A groundbreaking study published as a Reviewed Preprint in eLife has unveiled new insights into the locomotion of crabs, combining the largest dataset to date on their movement patterns. Researchers have traced the unique sideways walking behavior of crabs back to a common ancestor that existed approximately 200 million years ago. This research, highlighted by eLife editors for its significance, holds broad implications for scientists exploring animal mobility.
The Significance of Sideways Movement
Sideways locomotion is characteristic of 'true crabs' (Brachyura), the predominant group within the decapod family. This distinctive mode of movement may provide critical survival advantages, such as enhancing their ability to evade predators by making their movements less predictable.
According to senior corresponding author Yuuki Kawabata, an Associate Professor at Nagasaki University's Graduate School of Integrated Science and Technology, the ecological success of true crabs is remarkable. "With about 7,904 species, true crabs vastly outnumber their closest relatives, the Anomura and Astacidea. They thrive in diverse habitats, from terrestrial to deep-sea environments, and exhibit a fascinating evolutionary phenomenon known as carcinization, where crab-like body structures have emerged repeatedly."
Despite extensive knowledge about true crabs, there has been limited data on their locomotion. While most species exhibit sideways movement, some walk forward, prompting intriguing questions about the origins and evolution of this behavior.
Investigating Crab Locomotion
Kawabata and his team examined the movement of 50 true crab species, capturing video footage of each for 10 minutes in a circular arena mimicking their natural habitats. Due to logistical constraints, only one individual per species was studied.
The researchers integrated these observations with previously published phylogenetic data that charted the evolutionary relationships of Brachyura, based on genetic information from 344 species. To address discrepancies between behavioral and phylogenetic data, they simplified the evolutionary tree to include 44 genera, five families, and one superfamily, allowing them to represent closely related species.
A Singular Evolutionary Shift
Of the 50 species analyzed, 35 primarily moved sideways while 15 walked forward. Mapping these behaviors onto the evolutionary tree revealed that sideways locomotion likely evolved just once from a forward-walking ancestor at the base of Eubrachyura, a lineage of more advanced crabs. This contrasts with the repeated occurrences of carcinization across various decapod species, underscoring the rarity of such behavioral adaptations.
Innovation in Survival
The researchers propose that this singular shift to sideways movement has significantly contributed to the success of true crabs, enabling rapid lateral movement to avoid predators. This locomotion style is uncommon in the animal kingdom, as it may hinder other essential activities like burrowing and mating.

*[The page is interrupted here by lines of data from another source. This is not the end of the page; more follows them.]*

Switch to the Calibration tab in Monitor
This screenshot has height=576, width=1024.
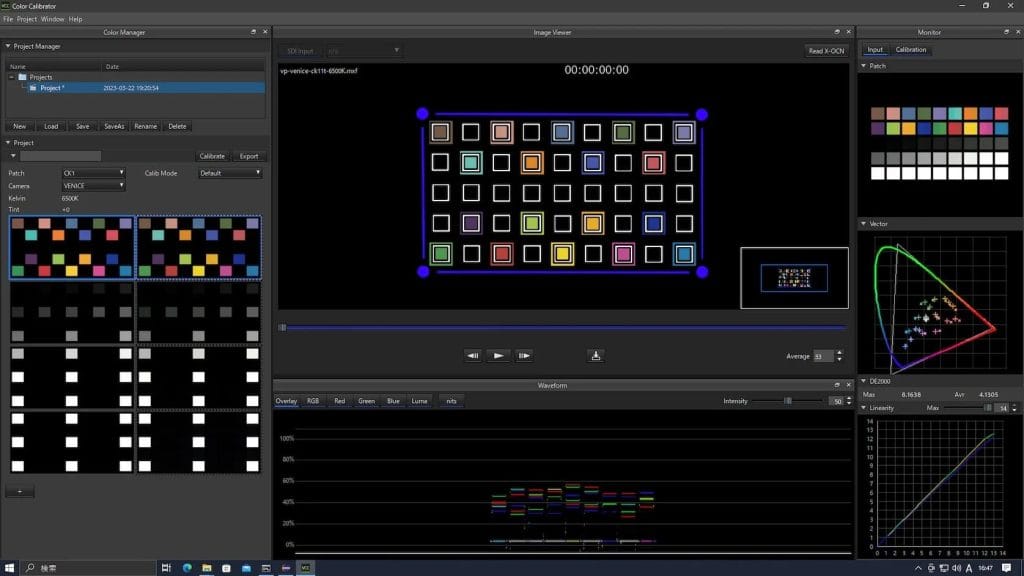pos(910,50)
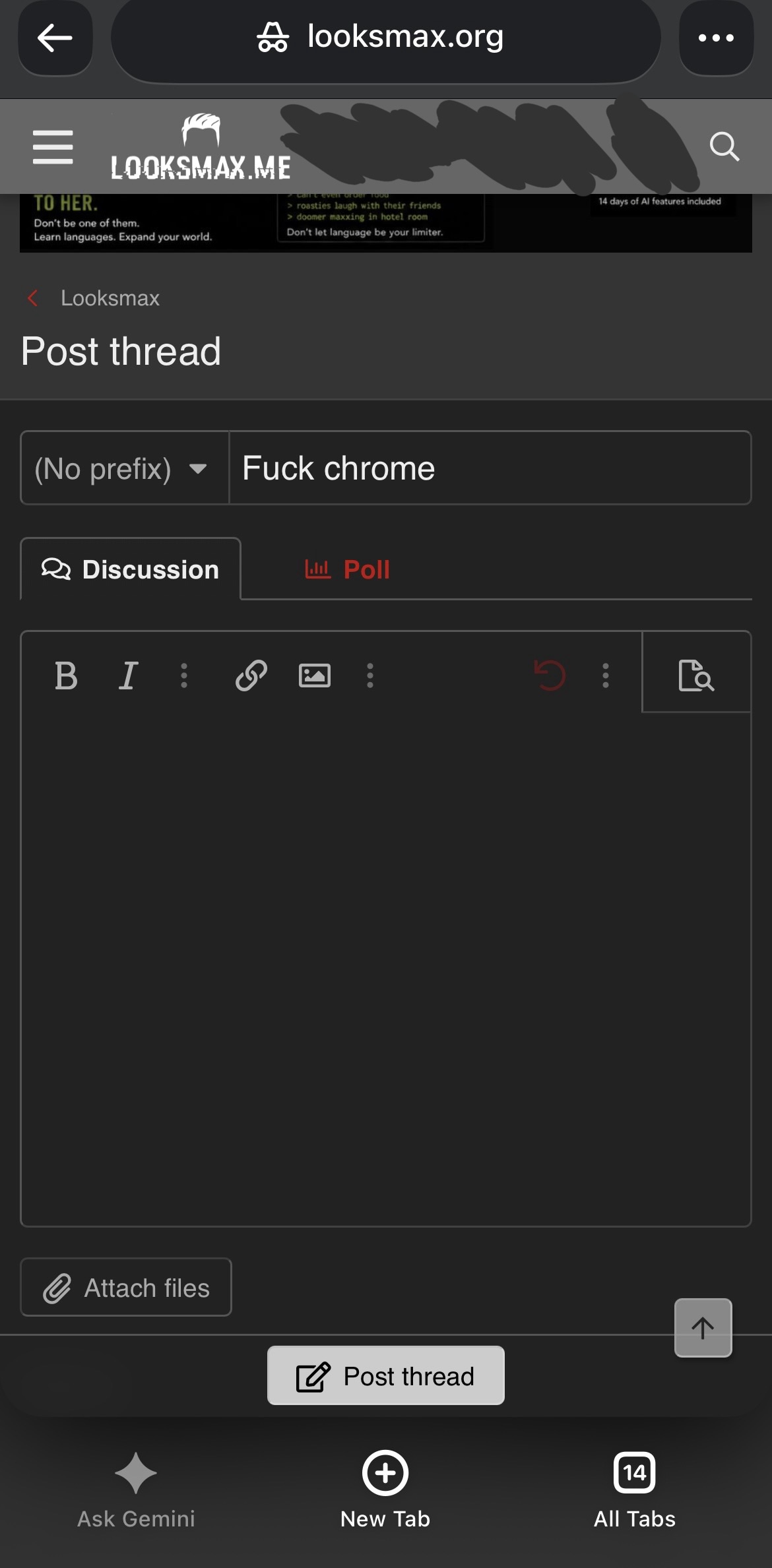Open the insert link tool

point(251,675)
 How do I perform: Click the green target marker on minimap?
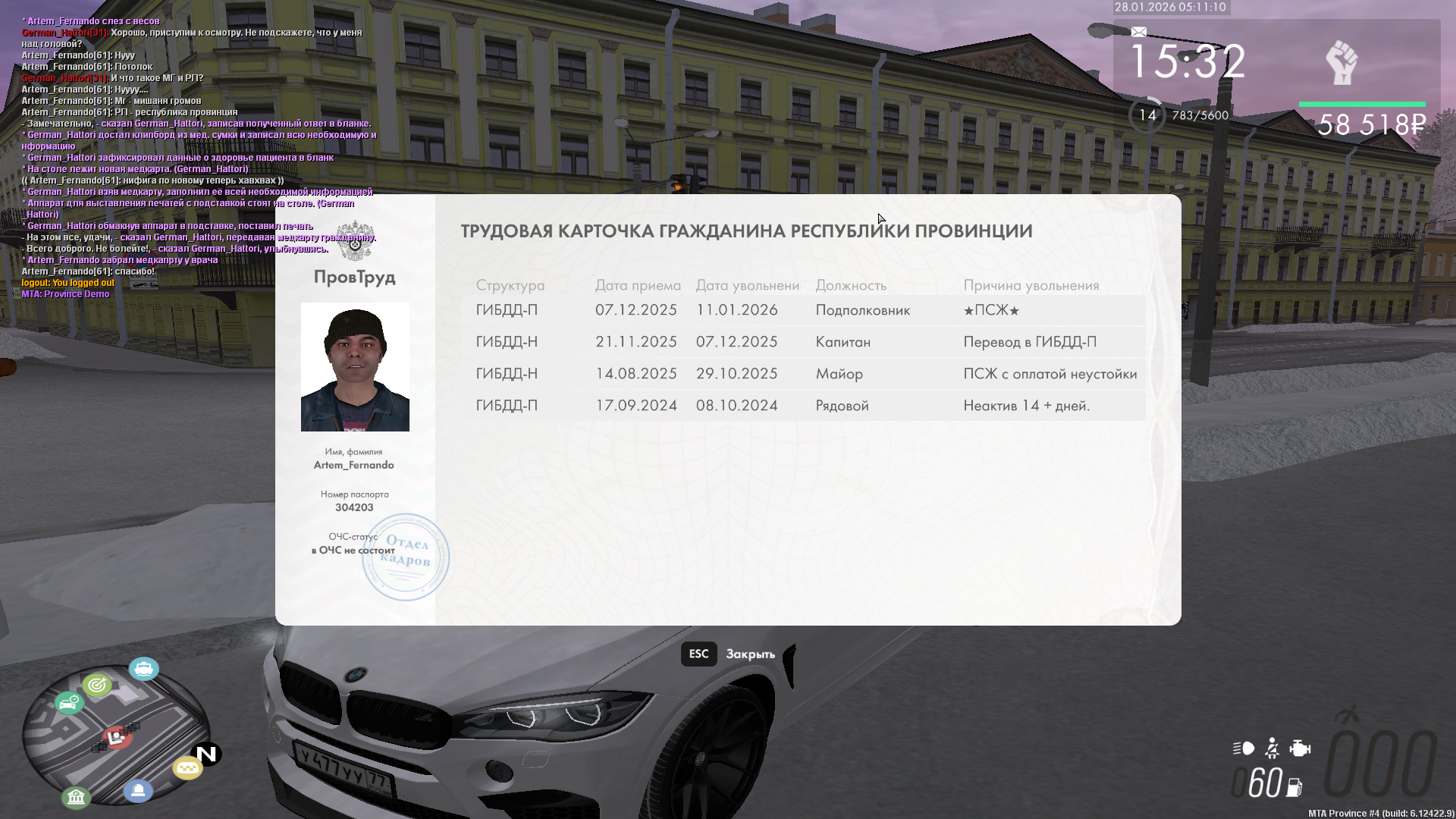point(97,686)
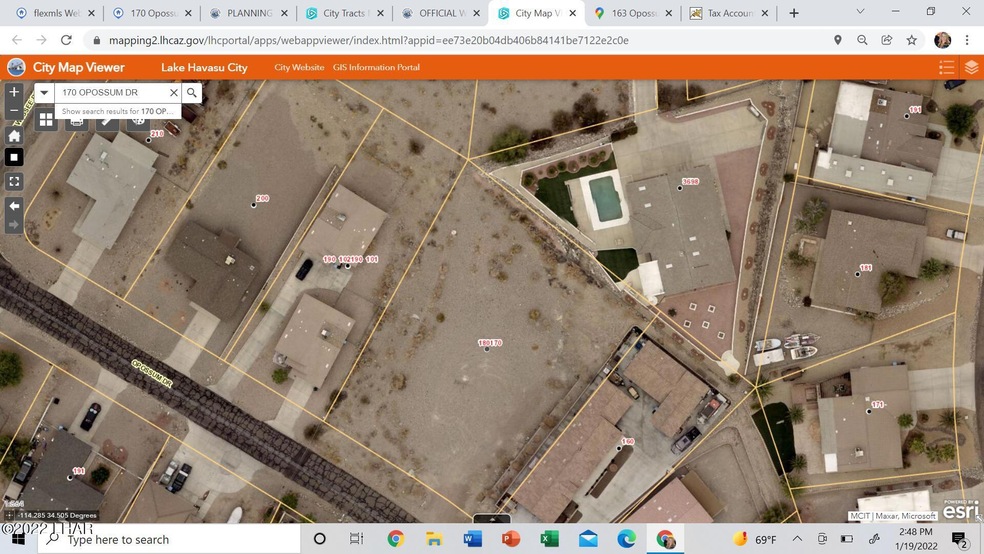Click the full screen map icon
This screenshot has width=984, height=554.
[14, 181]
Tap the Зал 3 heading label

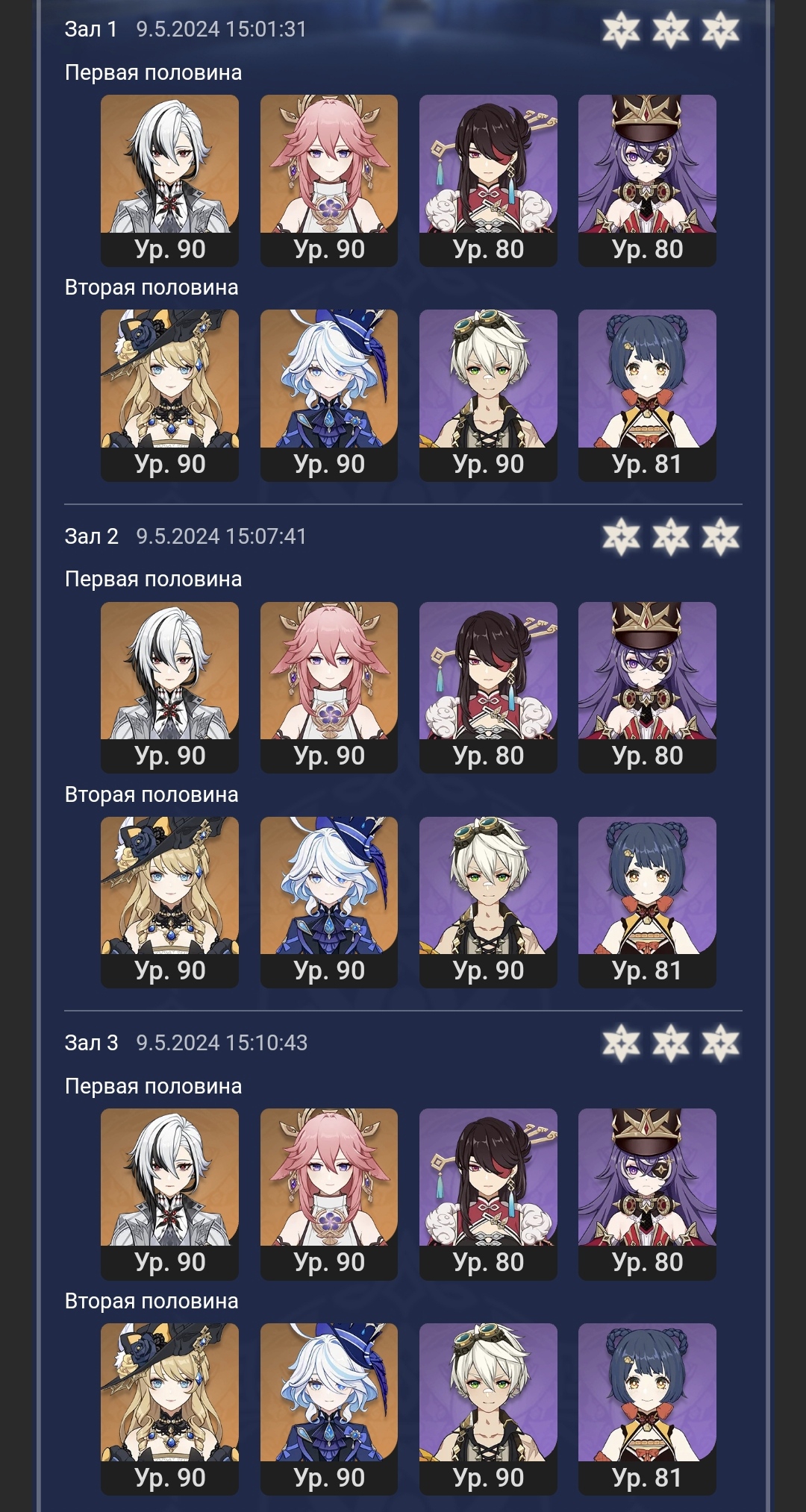(x=91, y=1043)
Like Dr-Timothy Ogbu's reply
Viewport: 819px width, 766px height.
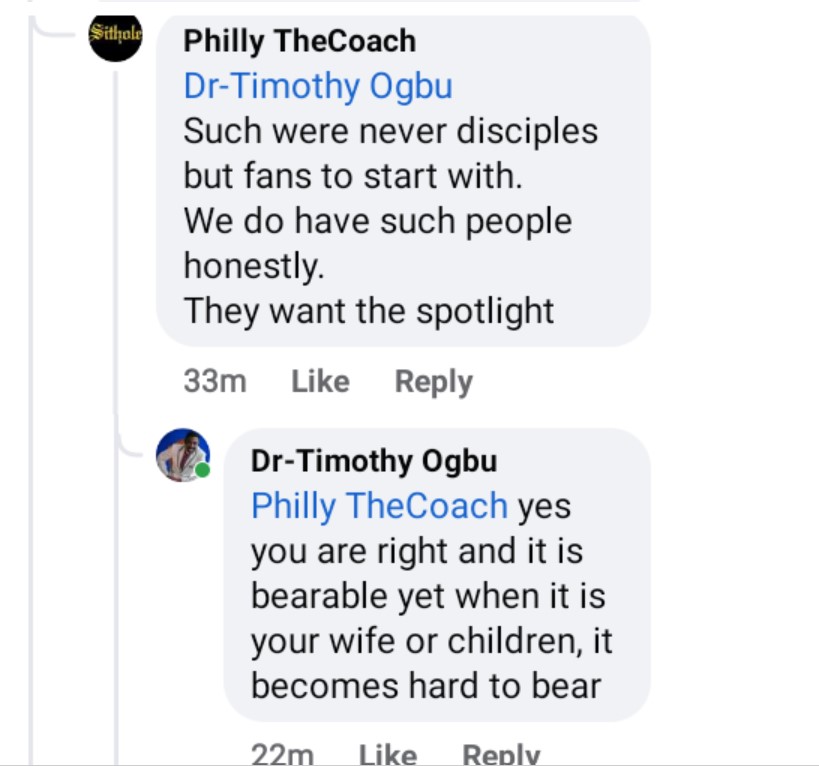click(x=387, y=754)
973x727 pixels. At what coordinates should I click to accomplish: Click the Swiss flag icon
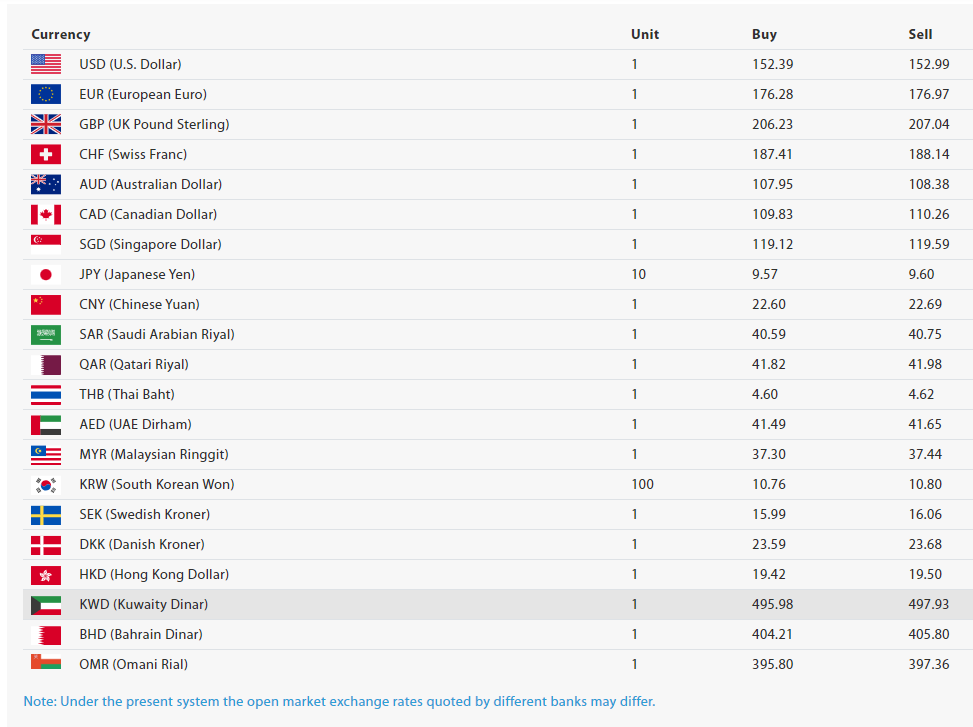46,154
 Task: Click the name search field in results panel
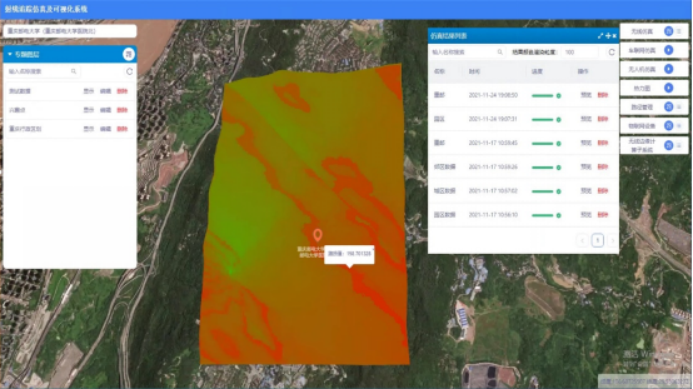click(x=468, y=52)
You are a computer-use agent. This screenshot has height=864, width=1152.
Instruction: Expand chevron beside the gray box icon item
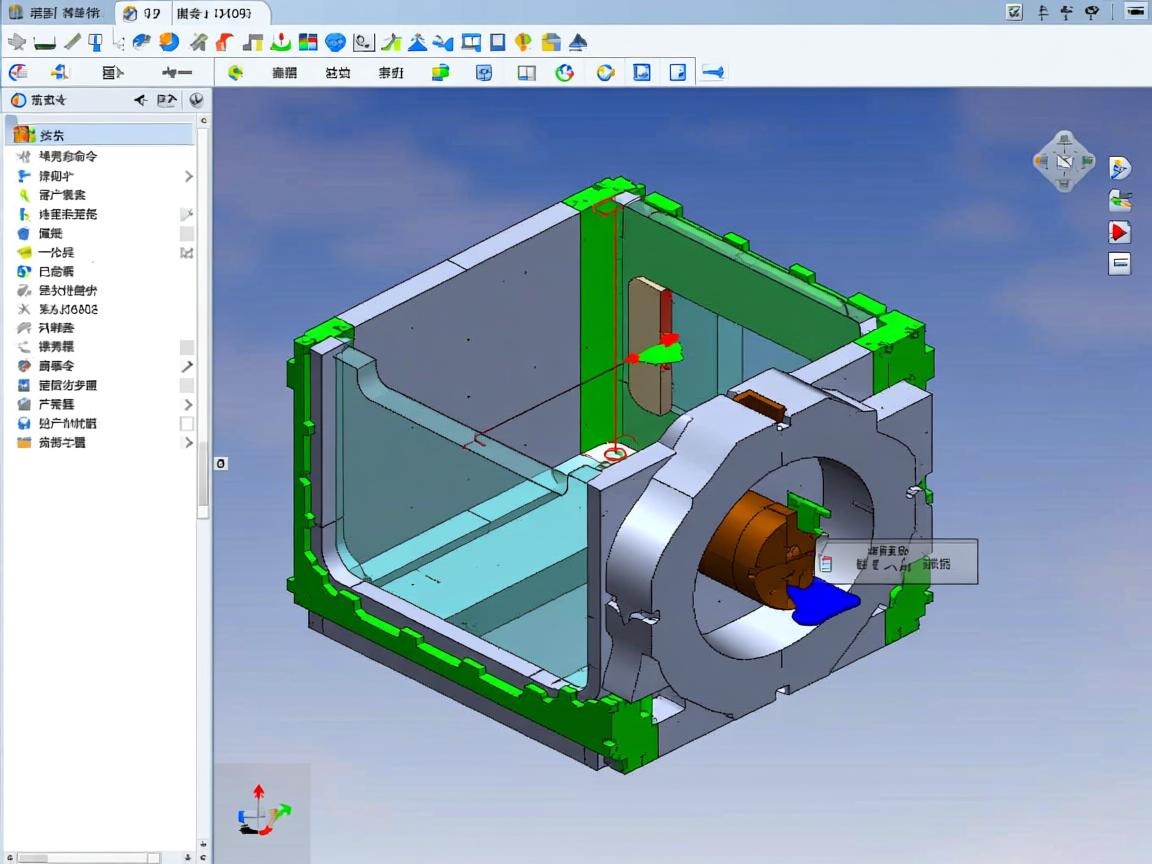click(188, 404)
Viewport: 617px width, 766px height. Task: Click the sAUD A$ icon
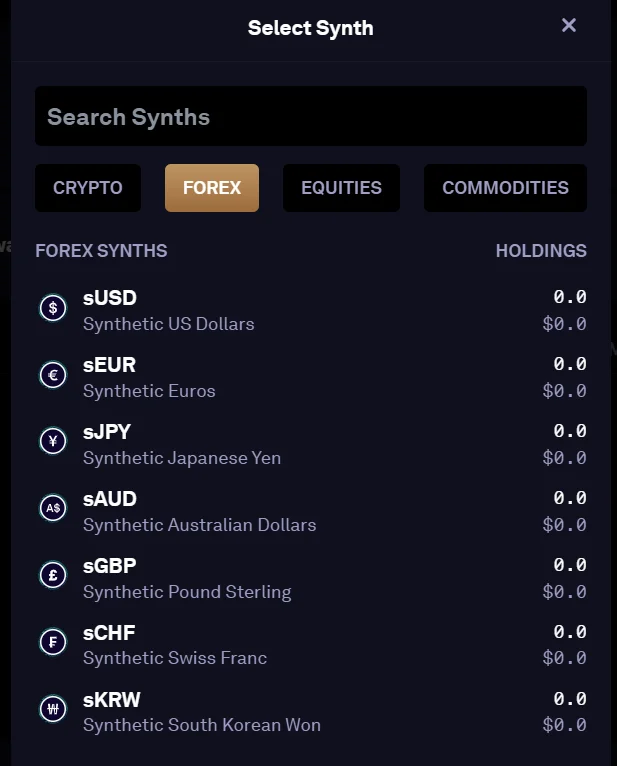pyautogui.click(x=53, y=508)
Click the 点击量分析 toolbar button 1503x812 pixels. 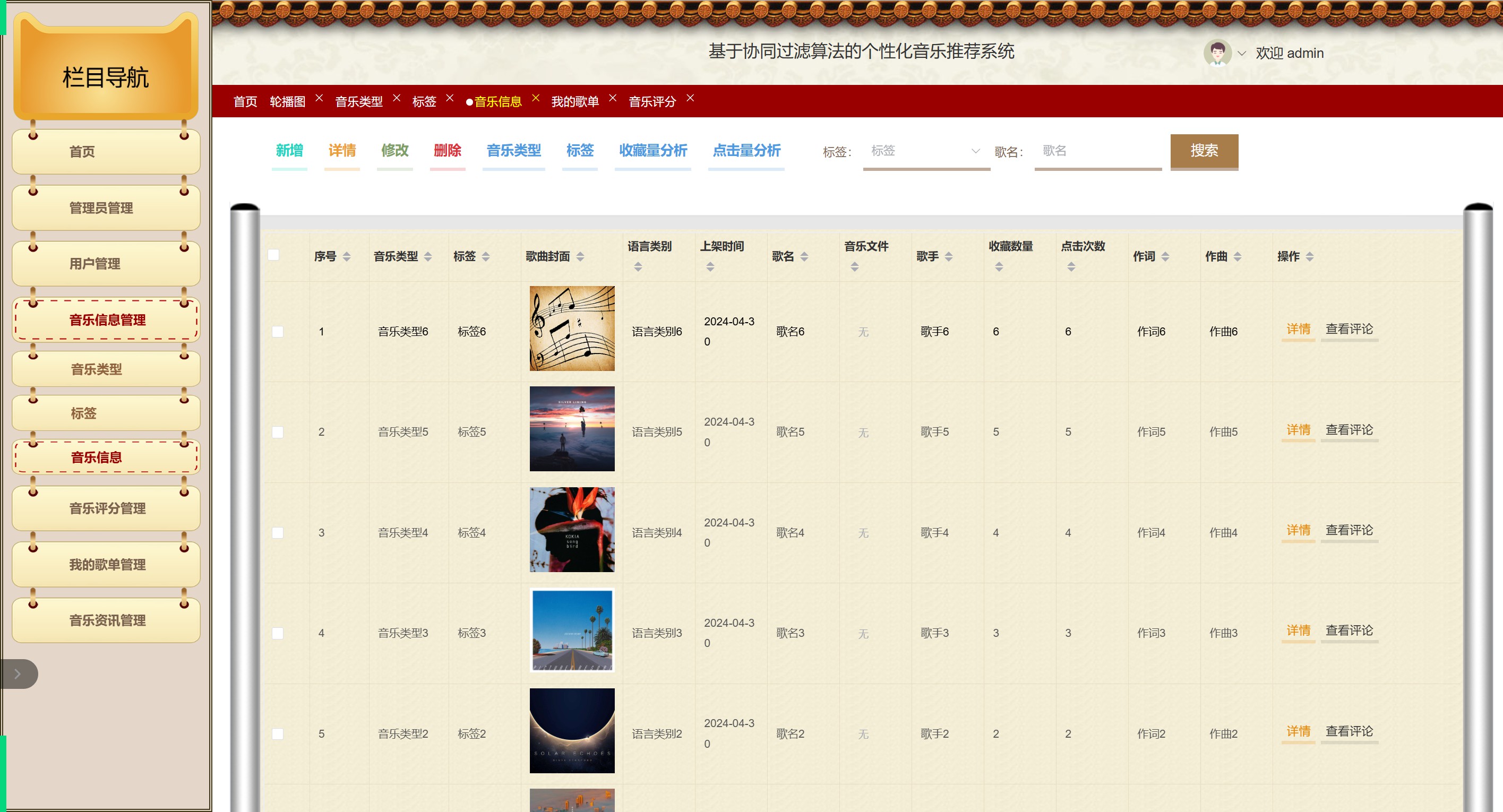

Furthermore, the study emphasizes that evolutionary success is influenced not only by biological innovations but also by environmental factors. The emergence of sideways walking in true crabs coincided with major ecological changes around 200 million years ago, including the breakup of Pangaea and the expansion of marine habitats, which likely facilitated species diversification.
Broader Implications for Animal Movement
The findings underscore that sideways locomotion in true crabs is a rare but pivotal trait that may have played a significant role in their ecological success. This research expands our understanding of how animal movement evolves and adapts over time, potentially influencing future studies on locomotion across various species.
This research was conducted by Yuuki Kawabata and co-authors Junya Taniguchi, Tsubasa Inoue, and Kano Kohara, along with contributions from various institutions, including National Kaohsiung University of Science and Technology and Auburn University.